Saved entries
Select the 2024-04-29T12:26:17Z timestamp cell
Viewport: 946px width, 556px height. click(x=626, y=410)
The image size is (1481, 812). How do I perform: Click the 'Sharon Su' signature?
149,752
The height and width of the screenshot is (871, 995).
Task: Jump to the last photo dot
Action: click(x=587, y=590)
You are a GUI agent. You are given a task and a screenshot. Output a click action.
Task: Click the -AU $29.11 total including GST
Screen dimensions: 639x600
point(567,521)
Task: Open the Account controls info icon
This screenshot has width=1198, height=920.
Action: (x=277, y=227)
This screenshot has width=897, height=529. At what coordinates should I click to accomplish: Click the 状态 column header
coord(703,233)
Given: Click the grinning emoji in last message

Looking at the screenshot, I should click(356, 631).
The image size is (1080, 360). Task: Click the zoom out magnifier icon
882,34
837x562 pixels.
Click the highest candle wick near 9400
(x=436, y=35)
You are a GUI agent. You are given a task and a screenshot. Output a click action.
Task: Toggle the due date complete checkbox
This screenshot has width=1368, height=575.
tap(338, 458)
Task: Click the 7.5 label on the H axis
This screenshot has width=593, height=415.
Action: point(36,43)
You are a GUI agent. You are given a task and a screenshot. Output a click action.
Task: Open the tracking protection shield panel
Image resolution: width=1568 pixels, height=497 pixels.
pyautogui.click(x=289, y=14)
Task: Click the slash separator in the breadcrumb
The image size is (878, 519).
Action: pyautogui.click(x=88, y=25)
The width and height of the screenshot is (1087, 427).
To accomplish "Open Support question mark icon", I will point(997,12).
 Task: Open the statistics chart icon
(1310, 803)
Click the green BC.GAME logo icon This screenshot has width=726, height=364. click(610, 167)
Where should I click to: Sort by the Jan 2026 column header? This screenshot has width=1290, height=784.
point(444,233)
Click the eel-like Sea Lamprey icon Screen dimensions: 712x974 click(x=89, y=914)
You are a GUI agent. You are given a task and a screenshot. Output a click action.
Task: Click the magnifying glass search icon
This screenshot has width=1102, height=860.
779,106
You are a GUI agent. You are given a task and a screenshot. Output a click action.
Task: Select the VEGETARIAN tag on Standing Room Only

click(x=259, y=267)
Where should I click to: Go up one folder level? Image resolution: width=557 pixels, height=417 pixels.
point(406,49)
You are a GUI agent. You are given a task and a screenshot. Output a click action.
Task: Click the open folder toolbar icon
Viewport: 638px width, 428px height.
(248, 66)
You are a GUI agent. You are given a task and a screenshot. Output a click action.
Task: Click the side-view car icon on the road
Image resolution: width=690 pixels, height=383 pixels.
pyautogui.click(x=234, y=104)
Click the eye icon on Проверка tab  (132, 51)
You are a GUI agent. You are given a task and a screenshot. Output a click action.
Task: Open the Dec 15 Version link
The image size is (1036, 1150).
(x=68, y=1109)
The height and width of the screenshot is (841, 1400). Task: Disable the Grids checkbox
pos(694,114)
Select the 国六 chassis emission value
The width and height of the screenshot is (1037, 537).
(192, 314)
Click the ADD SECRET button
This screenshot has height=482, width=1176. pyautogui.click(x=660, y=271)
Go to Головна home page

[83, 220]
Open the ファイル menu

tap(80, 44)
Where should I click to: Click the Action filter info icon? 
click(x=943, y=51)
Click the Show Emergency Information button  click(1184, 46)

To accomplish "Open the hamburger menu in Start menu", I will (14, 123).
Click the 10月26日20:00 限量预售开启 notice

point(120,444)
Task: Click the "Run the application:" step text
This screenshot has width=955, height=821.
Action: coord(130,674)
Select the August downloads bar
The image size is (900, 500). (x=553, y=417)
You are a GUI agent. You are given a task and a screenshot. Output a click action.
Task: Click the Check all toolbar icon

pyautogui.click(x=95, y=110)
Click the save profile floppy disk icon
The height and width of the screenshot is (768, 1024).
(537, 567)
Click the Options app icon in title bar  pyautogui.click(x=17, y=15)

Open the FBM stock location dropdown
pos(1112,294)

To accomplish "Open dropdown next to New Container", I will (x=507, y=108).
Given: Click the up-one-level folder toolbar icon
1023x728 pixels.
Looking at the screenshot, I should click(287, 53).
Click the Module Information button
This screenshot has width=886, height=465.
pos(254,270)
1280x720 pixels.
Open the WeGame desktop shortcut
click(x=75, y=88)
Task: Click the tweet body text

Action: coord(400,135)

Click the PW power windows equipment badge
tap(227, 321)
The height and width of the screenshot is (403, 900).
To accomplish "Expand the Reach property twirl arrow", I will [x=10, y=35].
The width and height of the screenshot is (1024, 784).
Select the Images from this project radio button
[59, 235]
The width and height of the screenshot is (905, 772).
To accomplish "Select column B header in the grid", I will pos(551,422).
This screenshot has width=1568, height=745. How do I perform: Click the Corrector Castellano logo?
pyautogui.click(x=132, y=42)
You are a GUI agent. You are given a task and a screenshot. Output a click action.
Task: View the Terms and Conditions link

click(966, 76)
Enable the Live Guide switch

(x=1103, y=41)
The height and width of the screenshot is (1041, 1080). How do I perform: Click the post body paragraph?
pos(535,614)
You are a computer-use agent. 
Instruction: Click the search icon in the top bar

● Task directions
Both the line containing "The image size is (878, 519)." and the line containing "Click the green" belong in the answer. Print them and every line above that falls between them exactly, and no others.

● Written reply
The image size is (878, 519).
Action: pyautogui.click(x=88, y=25)
The width and height of the screenshot is (1087, 427).
To accomplish "Open Support question mark icon", I will point(997,12).
 Task: Open the statistics chart icon
(1310, 803)
Click the green BC.GAME logo icon This screenshot has width=726, height=364. click(610, 167)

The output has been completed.